* [Texte extrait]
──────────────────────────────

ØR = chevauchement de Rencurel ; ØF= chevauchement de Fessole.
Ce cliché montre bien comment le chevauchement de Fessole se termine vers le sud-est, dans le rentrant qui, à l'est du Rivet représente la naissance septentrionale du vallon des Écouges (par contre, du côté nord la perspective cache complètement ses rapports avec la faille de Voreppe).

2- La géométrie du chevauchement de Fessole n'est guère conforme à ce que l'on attendrait d'une imbrication crée par simple rupture de la dalle déplacée par le chevauchement principal, ici celui de Rencurel. En effet par rapport aux couches qu'il recouvre la surface du chevauchement de Fessole à un pendage vers l'est moins fort qu'elles, de sorte qu'elle les biseaute de plus en plus profondément d'est en ouest. C'est là une disposition qui semble indiquer un mouvement dirigé à contre-sens du chevauchement de Rencurel, comme si les affleurements de cette écaille de Fessole constituaient un coin rocheux embouti sous lui, d'ouest en est (voir la coupe ci-dessous).


Coupe W-E du rebord occidental du Vercors
, orientée N.120° et passant 3 km au sud du Bec de l'Orient, entre les chalets de Fessole et du Rivet (extrait très retouché de la notice de la Carte géologique Grenoble à 1/50.000°).


Cette disposition est difficile à interpréter, mais sa localisation à la marge de la lèvre sud-orientale de la faille de Voreppe incite clairement à la mettre en relation avec le fonctionnement de cette dernière.

Or il est clair que le déplacement de cette lèvre sud-orientale de la faille se faisait d'est en ouest (comme l''indique l'azimut N-S du chevauchement de Rencurel, et celui des axes de ses plis, également N-S). Il se faisait donc en oblique, à près de 45°, par rapport à la surface de cassure, ce qui a nécessairement produit un serrage oblique à cette surface.

──────────────────────────────

* [Données enregistrées]
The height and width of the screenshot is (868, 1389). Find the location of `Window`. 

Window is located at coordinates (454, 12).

──────────────────────────────

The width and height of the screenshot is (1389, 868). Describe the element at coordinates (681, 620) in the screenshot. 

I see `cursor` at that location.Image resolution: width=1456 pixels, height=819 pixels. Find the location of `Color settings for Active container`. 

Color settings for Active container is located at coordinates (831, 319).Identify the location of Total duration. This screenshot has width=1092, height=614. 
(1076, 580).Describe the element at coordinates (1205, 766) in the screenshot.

──────────────────────────────

* [Consignes]
a - Répondez à ces questions d'après le texte sur le chevauchement de Fessole :
(i) Quelle abréviation désigne le chevauchement de Rencurel ?
(ii) Quelle est l'orientation de la coupe W-E du rebord occidental du Vercors ?
(iii) Selon quel angle approximatif le déplacement de la lèvre sud-orientale se faisait-il par rapport à la surface de cassure ?
b - Poursuivez le texte sur le chevauchement de Fessole après sa dernière phrase.

* [Réponses dans l'ordre]
a -
(i) ØR
(ii) N.120°
(iii) Près de 45°

b -
Au nord du Col de Montaud il est vraisemblable que ce serrage ait déterminé l'avancée chevauchante de la lèvre SE par dessus la molasse du synclinal de Voreppe de la lèvre NW (comme le suggère le relèvement axial des plis de la première du sud vers le nord : voir à ce sujet la page "Buffe"). Par contre au niveau du Col de Montaud ce même serrage affrontait l'Hauterivien de la lèvre SE à l'Urgonien de la voûte de l'anticlinal de Face Belle (lèvre NW) : cette disposition était au contraire favorable à ce que ce dernier s'emboutisse dans le matériel plus déformable de la lèvre opposée, donc en sens inverse (vers le SE). Il est plausible que cela ait abouti à la formation d'une lame chevauchante essentiellement armée d'Urgonien qui s'est avancée comme une écharde, dans ce matériel, sous le chevauchement de Rencurel en cours de progression, avant d'être finalement détachée de sa lèvre d'origine par le jeu du coulissement dextre.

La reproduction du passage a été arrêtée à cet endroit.